Large data sets make it difficult to get going on a data analysis project, especially when trying to perform preliminary steps on a local machine. If the data is too large to store or process all at once, it must be subdivided and distributed over a network of separate processors or over time.
For distributed data, algorithms must be adapted to work on just a piece of the data, to save the state of the model, and to provide information that can be passed on to a controller or another instance that is working on a different piece of the data. Ultimately, the information generated over different pieces of the data must be combined in a way that makes sense and leads to something useful. Some algorithms are better suited to this type of parallelization and, with very little effort, produce exact results, meaning that the combined outputs are equivalent to the results had the entire data been processed at once. For some algorithms, however, approximate results are easier to implement and are still very useful, especially in preliminary work.

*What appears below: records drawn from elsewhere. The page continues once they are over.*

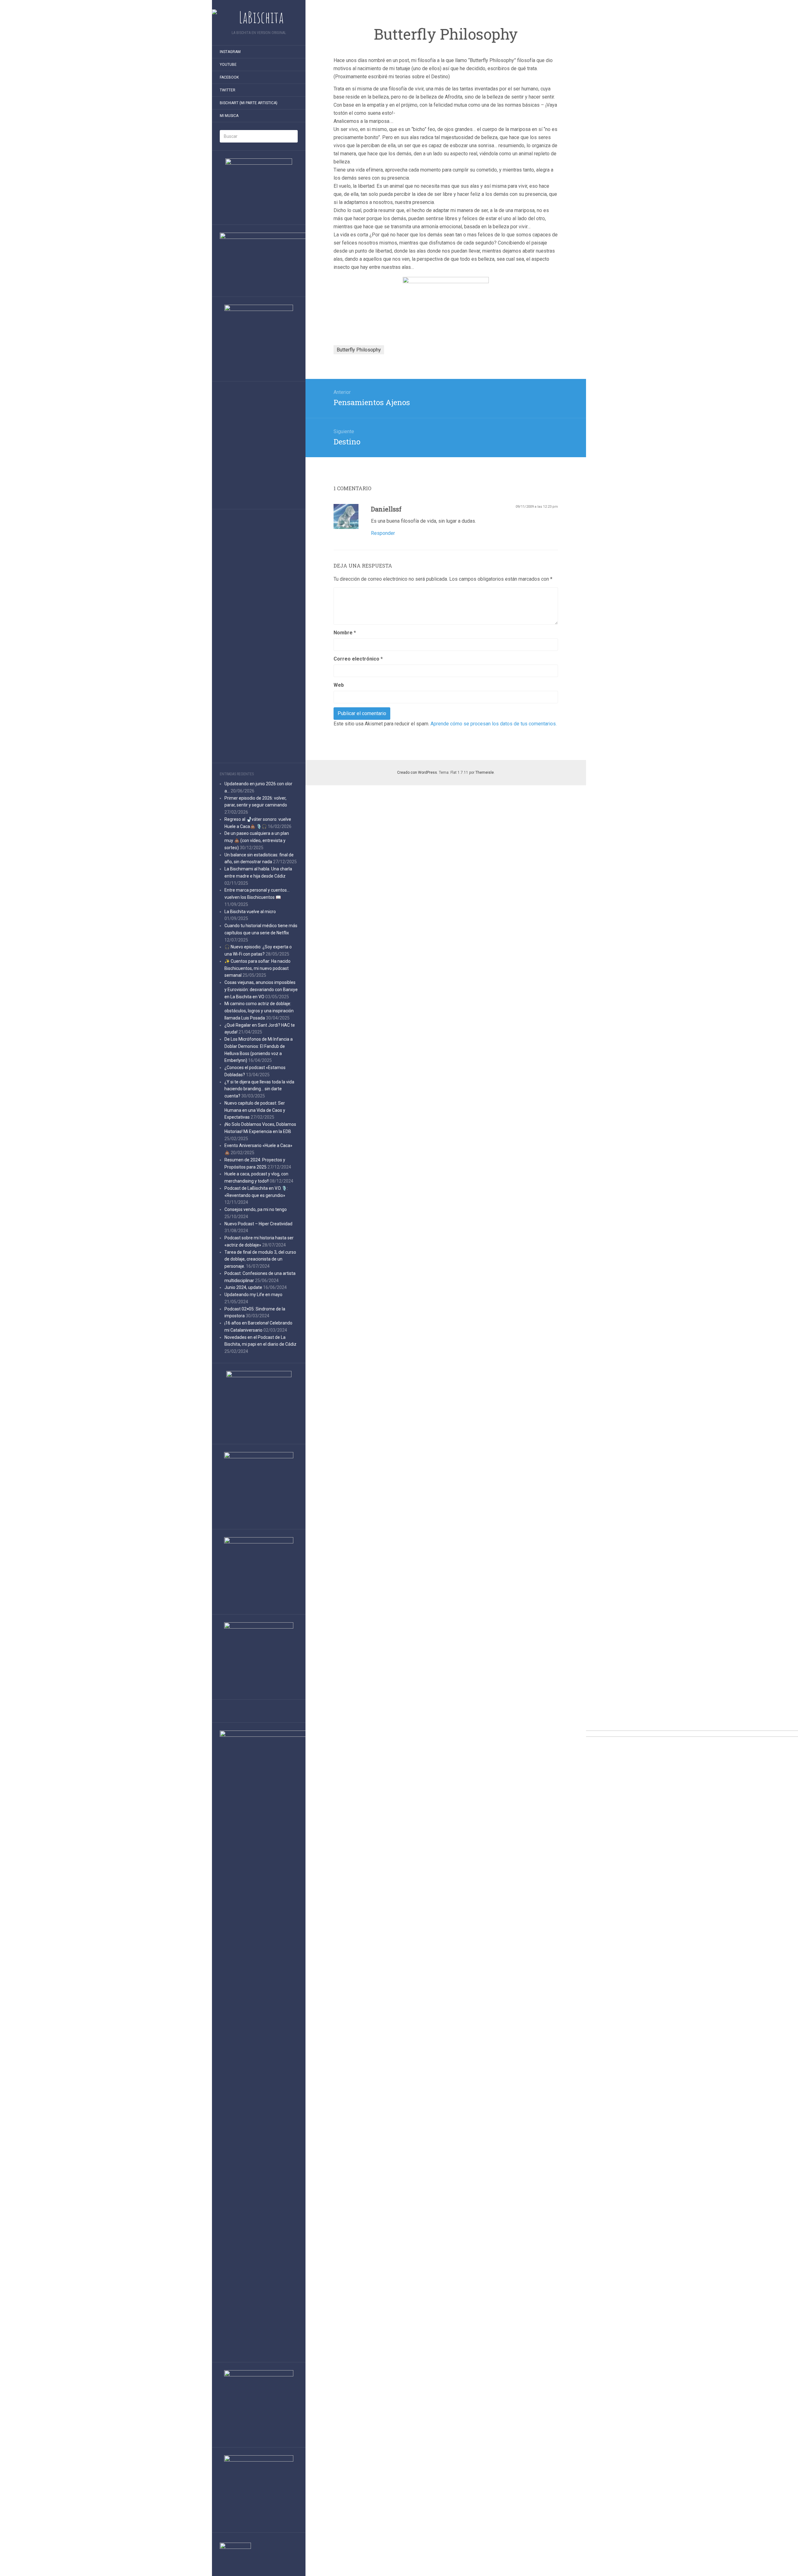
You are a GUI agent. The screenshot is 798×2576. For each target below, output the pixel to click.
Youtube (228, 64)
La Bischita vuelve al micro (250, 911)
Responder (383, 533)
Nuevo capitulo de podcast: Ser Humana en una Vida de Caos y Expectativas (254, 1110)
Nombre (345, 633)
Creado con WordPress (417, 772)
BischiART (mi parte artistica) (248, 103)
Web (339, 685)
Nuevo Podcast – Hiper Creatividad (258, 1223)
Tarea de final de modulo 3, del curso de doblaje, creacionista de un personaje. (260, 1259)
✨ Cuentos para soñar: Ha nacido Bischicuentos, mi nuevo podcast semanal (257, 968)
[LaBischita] (258, 17)
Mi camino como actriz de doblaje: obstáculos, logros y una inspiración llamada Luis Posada (259, 1010)
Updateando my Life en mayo (253, 1294)
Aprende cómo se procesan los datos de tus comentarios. (493, 724)
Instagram (230, 52)
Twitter (227, 90)
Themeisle (484, 772)
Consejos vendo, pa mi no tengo (255, 1209)
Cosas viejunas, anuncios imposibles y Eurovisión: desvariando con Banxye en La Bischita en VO (261, 989)
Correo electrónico (358, 659)
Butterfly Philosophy (359, 350)
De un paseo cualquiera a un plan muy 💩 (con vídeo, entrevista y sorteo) (256, 840)
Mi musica (229, 116)
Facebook (229, 77)
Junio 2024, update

At this year’s Conference on Statistical Practice (CSP 2018), I will be presenting an example of an algorithm adapted to distributed data that yields approximate results. The talk, entitled “Stochastic Gradient Boosting for Distributed Data,” discusses an approximate method that is applied sequentially, but to separate chunks of the data, allowing practitioners to get a relatively quick assessment of how well the method—stochastic gradient boosting—performs and the quality of the data for a given problem. This approach, and others like it, help to evaluate the feasibility of the data and the analysis before investing in a larger scale solution. On big data platforms, where it is much more difficult to detect and diagnose data issues, model failures are extremely costly and sometimes embarrassing, as described in this Fortune article, “When Big Data goes bad.”
This year’s Conference on Statistical Practice will be held February 15-17, 2018 in Portland Oregon. The purpose of the conference is to bring together statisticians and data scientists throughout the world who work daily to solve real life problems in business and industry using statistical methods and data analysis. The talks, tutorials, and demonstrations cover many aspects of data science from data wrangling—cleaning, summarizing, transforming—to the latest tools, techniques, and perspectives in machine learning.